What to produce ::
Search the records below for "Screen dimensions: 199x157". Return that line and all remaining lines exactly.

Material to process below:

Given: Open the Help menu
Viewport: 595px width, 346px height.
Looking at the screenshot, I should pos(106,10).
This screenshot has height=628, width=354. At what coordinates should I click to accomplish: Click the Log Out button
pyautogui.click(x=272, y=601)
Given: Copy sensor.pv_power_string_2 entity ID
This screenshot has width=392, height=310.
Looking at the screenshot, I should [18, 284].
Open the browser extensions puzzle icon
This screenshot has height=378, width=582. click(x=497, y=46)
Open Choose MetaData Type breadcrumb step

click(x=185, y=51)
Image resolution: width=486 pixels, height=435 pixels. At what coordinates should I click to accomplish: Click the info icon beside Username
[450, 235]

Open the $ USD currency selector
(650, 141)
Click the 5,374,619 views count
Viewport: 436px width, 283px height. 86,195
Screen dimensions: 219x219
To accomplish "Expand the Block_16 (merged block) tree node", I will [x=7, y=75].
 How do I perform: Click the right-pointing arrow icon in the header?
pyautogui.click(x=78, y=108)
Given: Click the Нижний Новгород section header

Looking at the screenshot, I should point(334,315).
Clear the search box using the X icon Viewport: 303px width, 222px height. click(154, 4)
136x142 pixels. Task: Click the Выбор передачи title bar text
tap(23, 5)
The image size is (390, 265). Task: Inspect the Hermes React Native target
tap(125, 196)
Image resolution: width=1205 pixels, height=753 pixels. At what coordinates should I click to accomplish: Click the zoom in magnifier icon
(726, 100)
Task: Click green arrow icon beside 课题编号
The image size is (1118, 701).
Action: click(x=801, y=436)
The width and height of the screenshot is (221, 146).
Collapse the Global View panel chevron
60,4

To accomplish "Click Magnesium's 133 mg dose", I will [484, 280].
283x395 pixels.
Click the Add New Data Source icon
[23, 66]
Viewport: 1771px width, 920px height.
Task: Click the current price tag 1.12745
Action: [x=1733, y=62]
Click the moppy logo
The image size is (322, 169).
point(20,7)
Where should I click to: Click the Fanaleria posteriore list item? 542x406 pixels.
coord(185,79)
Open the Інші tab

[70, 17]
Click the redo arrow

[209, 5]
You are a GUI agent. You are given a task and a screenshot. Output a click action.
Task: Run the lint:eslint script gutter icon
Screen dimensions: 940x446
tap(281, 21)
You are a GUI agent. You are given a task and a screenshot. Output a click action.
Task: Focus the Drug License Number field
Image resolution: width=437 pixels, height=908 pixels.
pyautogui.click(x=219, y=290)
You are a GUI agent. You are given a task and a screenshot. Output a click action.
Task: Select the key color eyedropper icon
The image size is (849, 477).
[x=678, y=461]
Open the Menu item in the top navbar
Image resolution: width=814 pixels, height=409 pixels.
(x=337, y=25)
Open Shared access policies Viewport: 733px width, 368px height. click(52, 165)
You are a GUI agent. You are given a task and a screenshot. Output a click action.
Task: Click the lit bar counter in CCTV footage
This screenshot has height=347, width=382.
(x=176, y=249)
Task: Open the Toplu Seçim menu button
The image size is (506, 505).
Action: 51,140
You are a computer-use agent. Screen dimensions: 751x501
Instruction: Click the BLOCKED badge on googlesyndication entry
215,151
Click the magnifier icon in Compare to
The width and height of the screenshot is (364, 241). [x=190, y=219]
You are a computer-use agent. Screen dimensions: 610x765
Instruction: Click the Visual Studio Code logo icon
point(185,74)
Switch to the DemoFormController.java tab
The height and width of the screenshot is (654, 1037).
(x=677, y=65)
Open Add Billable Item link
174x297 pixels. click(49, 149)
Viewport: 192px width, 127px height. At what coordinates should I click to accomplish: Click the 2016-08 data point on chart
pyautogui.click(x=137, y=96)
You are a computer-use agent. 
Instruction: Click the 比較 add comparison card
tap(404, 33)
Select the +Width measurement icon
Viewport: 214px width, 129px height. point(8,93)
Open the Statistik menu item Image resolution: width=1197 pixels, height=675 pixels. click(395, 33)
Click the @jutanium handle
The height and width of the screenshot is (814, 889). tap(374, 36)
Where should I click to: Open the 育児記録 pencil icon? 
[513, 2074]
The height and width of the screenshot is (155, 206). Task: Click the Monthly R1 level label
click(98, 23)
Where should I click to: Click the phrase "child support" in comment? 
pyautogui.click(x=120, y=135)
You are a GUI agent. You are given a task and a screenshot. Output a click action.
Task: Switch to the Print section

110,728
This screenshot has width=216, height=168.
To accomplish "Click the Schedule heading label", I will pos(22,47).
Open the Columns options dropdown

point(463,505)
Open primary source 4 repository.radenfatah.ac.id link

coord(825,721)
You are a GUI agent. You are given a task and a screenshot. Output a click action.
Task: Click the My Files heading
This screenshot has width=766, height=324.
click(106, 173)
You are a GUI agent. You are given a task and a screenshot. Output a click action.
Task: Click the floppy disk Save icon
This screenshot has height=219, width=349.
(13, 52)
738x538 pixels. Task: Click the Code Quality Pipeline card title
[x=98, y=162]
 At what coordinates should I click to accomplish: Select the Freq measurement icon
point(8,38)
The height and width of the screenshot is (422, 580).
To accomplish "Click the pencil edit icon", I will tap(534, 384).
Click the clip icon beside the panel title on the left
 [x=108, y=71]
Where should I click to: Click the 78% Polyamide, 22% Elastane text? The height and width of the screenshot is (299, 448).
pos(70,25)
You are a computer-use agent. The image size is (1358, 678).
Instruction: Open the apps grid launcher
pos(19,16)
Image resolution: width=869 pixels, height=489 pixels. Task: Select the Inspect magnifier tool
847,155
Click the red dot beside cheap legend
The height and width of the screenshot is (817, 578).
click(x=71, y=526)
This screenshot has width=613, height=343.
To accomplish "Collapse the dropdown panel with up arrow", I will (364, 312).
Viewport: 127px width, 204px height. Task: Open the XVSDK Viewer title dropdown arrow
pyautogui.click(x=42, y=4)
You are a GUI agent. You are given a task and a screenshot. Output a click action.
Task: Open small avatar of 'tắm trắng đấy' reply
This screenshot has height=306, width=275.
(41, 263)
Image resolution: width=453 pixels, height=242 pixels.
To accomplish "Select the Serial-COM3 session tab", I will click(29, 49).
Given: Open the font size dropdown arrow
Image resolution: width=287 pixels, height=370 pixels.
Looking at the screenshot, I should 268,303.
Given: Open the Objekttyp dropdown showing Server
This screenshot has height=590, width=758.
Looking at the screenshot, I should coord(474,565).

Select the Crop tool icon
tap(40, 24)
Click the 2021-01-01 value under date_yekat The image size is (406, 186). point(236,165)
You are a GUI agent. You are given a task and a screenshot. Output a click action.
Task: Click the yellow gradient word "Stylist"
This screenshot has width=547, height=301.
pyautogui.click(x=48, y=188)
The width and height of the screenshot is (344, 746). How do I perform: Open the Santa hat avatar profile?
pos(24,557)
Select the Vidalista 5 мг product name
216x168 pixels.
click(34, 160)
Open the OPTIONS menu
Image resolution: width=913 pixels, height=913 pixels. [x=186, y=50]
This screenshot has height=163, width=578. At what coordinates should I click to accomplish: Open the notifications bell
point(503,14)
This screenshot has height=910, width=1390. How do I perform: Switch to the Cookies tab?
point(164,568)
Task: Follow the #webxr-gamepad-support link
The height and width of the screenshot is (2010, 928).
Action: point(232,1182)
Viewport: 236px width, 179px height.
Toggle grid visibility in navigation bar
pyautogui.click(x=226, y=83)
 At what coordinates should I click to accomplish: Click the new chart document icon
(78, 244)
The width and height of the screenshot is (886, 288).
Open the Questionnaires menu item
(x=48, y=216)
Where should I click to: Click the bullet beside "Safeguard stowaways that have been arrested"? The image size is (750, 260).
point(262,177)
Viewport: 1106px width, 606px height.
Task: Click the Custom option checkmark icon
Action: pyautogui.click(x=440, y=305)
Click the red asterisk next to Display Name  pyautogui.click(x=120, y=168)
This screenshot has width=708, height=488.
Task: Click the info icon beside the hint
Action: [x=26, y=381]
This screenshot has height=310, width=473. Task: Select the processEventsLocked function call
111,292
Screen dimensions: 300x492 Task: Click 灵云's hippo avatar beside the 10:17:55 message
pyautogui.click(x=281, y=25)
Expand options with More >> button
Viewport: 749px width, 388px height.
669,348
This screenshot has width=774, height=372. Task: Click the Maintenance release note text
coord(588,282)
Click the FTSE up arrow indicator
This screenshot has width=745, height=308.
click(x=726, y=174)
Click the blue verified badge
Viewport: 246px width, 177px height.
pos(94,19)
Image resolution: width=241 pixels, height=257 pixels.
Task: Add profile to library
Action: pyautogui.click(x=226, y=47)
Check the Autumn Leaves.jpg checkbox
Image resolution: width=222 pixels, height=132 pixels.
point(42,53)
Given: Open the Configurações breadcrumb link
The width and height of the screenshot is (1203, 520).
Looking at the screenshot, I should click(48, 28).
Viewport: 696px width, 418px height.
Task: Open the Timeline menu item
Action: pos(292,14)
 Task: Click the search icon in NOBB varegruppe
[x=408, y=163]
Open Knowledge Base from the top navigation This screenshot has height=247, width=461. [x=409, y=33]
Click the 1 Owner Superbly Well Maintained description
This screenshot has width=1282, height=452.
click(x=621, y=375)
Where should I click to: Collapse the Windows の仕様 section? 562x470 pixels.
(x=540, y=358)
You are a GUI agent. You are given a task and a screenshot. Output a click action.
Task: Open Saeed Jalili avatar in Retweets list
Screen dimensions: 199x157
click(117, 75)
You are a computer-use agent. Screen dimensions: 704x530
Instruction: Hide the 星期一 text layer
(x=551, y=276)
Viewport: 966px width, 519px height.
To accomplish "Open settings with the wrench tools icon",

End of Material to process.

Solution ::
Screen dimensions: 199x157
click(117, 75)
You are a computer-use agent. Screen dimensions: 704x530
Instruction: Hide the 星期一 text layer
(x=551, y=276)
Viewport: 966px width, 519px height.
To accomplish "Open settings with the wrench tools icon",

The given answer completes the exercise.